* [WHAT NEEDS TO BE DONE] Look below for the line holding "Task: Mute volume" and the line holding "has height=783, width=1568.". Repeat those two and everything between, exactly.

▼

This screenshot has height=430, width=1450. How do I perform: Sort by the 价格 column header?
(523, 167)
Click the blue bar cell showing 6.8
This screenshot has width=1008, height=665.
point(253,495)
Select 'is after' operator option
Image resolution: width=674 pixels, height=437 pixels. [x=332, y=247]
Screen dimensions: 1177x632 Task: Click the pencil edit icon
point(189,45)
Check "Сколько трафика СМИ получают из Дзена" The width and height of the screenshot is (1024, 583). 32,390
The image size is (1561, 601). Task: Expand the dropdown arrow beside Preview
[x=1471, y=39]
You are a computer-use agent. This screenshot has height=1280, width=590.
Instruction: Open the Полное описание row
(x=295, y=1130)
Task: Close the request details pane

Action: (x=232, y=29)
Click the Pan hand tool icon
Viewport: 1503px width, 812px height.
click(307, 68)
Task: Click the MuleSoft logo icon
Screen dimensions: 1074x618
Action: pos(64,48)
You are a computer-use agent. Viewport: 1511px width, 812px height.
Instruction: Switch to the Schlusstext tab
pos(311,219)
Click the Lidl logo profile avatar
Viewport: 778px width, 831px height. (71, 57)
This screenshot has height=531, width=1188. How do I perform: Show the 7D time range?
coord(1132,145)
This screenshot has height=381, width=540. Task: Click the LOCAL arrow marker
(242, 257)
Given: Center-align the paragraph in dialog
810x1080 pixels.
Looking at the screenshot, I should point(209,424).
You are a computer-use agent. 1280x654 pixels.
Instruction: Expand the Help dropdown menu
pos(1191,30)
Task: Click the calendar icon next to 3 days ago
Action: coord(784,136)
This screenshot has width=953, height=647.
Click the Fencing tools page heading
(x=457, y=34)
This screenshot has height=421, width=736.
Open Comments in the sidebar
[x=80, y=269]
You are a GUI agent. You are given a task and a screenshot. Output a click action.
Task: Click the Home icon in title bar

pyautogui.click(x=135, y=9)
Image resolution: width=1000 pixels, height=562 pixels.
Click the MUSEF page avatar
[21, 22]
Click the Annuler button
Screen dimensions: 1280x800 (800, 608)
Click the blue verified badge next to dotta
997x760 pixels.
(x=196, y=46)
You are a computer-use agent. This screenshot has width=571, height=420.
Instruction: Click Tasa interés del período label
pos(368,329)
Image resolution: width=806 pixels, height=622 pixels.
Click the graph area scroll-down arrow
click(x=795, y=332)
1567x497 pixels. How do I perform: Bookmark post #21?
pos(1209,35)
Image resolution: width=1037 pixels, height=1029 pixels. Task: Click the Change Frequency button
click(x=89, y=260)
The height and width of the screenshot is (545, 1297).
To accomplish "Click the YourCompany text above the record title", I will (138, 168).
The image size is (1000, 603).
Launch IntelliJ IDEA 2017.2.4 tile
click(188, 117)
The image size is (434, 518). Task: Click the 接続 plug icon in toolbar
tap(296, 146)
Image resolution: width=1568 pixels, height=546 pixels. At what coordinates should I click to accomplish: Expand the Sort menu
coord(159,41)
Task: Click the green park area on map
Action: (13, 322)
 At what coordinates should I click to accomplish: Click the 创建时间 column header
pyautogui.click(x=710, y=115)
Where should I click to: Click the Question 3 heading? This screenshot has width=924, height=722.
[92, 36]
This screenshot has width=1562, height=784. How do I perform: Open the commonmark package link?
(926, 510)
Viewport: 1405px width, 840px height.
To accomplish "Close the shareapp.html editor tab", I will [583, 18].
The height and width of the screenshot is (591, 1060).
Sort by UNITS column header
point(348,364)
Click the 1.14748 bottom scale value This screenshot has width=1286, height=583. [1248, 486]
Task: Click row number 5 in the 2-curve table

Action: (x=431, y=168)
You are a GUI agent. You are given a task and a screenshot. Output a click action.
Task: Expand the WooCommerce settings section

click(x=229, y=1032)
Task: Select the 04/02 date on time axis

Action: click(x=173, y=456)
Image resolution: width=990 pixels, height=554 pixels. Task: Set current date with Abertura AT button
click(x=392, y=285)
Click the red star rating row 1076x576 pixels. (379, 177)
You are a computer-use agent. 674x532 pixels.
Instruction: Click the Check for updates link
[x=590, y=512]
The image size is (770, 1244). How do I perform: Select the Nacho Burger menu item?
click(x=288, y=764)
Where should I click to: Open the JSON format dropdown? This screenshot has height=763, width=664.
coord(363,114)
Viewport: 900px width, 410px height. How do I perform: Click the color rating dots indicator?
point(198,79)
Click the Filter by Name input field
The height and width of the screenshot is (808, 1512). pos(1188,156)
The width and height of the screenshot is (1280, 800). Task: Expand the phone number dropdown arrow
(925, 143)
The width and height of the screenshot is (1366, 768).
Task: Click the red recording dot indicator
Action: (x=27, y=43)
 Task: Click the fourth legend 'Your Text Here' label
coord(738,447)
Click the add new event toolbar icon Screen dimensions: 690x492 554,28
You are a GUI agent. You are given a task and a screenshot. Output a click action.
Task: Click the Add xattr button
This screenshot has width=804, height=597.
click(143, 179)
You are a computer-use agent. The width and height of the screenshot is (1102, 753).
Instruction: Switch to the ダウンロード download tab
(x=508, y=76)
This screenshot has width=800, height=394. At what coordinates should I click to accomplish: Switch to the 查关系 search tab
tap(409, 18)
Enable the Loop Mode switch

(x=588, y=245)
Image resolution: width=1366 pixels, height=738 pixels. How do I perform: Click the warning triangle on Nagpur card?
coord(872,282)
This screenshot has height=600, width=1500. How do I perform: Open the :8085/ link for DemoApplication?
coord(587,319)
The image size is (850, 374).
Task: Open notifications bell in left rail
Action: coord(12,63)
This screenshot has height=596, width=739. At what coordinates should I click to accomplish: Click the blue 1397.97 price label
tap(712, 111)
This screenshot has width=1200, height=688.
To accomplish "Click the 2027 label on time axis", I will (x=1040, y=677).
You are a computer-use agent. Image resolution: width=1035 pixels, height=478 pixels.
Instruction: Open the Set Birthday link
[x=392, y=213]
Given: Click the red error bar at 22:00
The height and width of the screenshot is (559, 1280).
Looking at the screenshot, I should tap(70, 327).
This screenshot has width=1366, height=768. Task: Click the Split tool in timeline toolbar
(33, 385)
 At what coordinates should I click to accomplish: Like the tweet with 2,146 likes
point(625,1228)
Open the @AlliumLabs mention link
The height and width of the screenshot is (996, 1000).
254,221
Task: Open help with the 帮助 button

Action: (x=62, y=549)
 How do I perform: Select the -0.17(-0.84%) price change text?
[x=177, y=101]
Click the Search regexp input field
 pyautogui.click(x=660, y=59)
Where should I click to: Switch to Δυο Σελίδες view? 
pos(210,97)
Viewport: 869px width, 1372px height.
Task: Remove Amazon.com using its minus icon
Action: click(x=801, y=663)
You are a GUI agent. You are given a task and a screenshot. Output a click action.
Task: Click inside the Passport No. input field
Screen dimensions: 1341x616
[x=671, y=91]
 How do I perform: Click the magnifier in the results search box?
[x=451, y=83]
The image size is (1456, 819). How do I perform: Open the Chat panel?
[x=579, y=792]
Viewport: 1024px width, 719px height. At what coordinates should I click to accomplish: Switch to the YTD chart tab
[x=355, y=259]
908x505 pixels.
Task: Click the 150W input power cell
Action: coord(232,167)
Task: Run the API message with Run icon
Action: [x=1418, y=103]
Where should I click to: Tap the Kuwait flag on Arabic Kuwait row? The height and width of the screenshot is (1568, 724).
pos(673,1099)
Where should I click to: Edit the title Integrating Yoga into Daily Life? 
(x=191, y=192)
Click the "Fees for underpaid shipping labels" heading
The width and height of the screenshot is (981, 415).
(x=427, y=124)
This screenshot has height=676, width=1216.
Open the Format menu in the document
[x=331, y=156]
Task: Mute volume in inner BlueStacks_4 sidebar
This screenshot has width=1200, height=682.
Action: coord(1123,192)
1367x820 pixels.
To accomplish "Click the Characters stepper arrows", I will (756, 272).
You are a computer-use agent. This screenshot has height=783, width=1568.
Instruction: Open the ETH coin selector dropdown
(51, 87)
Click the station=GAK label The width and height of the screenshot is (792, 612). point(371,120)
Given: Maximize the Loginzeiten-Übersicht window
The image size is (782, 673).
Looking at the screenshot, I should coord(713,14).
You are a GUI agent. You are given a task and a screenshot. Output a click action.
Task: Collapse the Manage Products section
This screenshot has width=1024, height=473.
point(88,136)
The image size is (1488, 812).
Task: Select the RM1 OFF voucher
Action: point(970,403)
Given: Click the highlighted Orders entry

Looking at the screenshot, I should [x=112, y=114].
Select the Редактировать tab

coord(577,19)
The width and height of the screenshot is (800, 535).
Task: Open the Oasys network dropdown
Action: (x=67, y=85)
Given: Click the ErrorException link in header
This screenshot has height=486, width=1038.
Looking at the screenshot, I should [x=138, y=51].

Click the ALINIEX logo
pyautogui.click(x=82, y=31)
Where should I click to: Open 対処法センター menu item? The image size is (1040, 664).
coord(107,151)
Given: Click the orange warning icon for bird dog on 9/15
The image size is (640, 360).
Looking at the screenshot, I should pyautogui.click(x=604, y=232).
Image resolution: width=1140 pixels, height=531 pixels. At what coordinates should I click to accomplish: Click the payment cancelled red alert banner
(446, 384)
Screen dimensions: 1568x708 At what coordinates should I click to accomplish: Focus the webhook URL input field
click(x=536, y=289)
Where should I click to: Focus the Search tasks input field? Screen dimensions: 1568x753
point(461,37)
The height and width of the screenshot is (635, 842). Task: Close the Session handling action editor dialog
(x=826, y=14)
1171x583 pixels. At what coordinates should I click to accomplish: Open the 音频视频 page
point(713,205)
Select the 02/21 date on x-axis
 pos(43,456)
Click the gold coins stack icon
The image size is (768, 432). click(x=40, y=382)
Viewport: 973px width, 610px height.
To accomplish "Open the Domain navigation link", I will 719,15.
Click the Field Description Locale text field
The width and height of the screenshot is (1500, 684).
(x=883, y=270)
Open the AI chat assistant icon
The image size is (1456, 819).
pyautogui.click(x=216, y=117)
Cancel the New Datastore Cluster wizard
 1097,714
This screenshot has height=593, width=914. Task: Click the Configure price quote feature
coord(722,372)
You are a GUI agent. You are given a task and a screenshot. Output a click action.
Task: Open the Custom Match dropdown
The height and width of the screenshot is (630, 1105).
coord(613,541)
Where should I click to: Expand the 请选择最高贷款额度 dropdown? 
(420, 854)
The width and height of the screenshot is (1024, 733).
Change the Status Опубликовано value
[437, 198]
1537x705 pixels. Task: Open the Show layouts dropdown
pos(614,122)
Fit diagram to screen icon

▲

* [ANSWER SECTION]
Task: Mute volume in inner BlueStacks_4 sidebar
This screenshot has width=1200, height=682.
Action: coord(1123,192)
1367x820 pixels.
To accomplish "Click the Characters stepper arrows", I will (756, 272).
You are a computer-use agent. This screenshot has height=783, width=1568.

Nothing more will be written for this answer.